[Excerpts from a dataset]
+++++

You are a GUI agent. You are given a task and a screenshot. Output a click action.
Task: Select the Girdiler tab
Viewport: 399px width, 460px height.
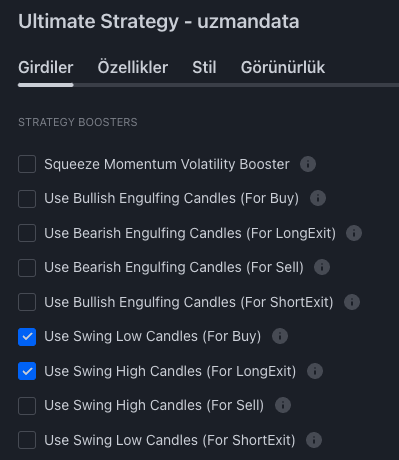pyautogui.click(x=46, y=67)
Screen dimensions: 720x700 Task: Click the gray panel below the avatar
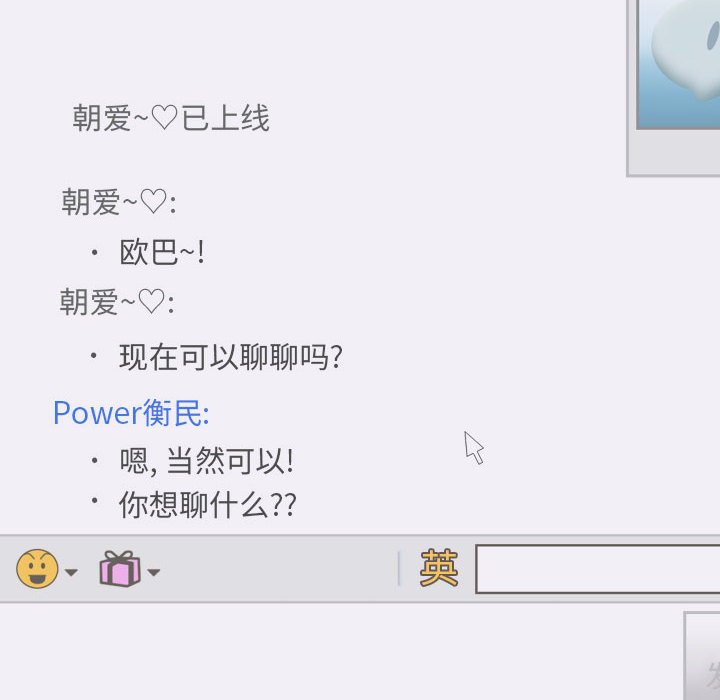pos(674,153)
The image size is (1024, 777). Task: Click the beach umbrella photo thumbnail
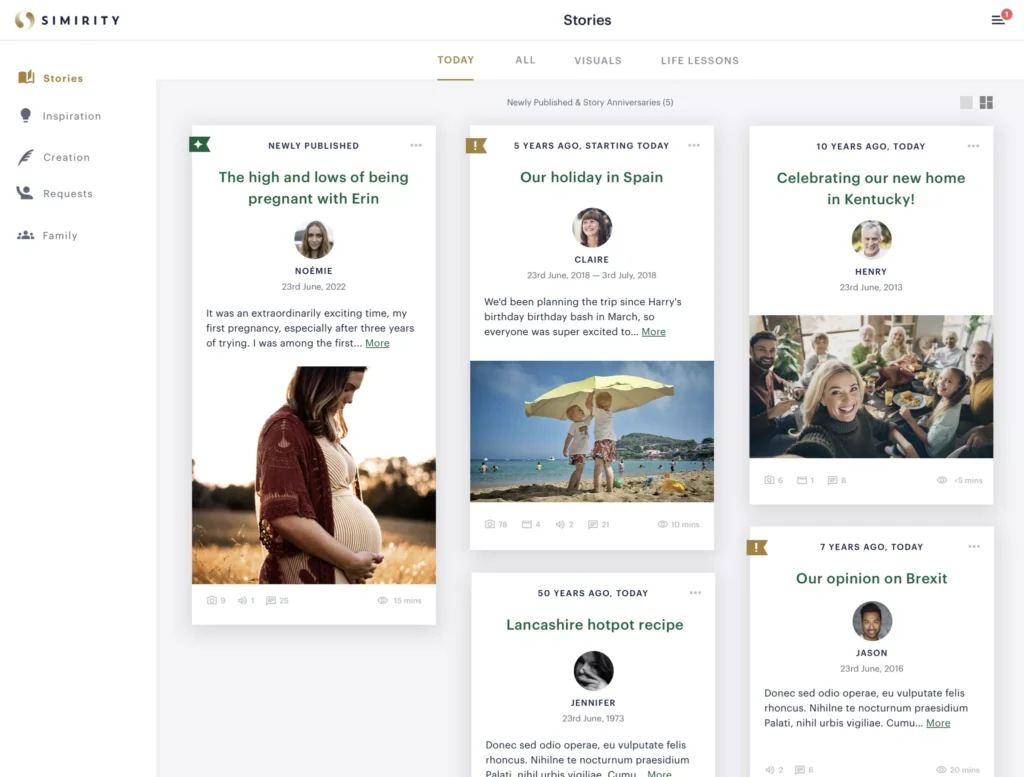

+++++

- WHAT THE EXERCISE ASKS -
Restate the data exactly, though only from the line that contains "Task: Select the Girdiler tab" through its last line, both ends included and with the pictures left out.

- TASK ANSWER -
Task: Select the Girdiler tab
Viewport: 399px width, 460px height.
pyautogui.click(x=46, y=67)
Screen dimensions: 720x700 Task: Click the gray panel below the avatar
pos(674,153)
The image size is (1024, 777). Task: Click the beach umbrella photo thumbnail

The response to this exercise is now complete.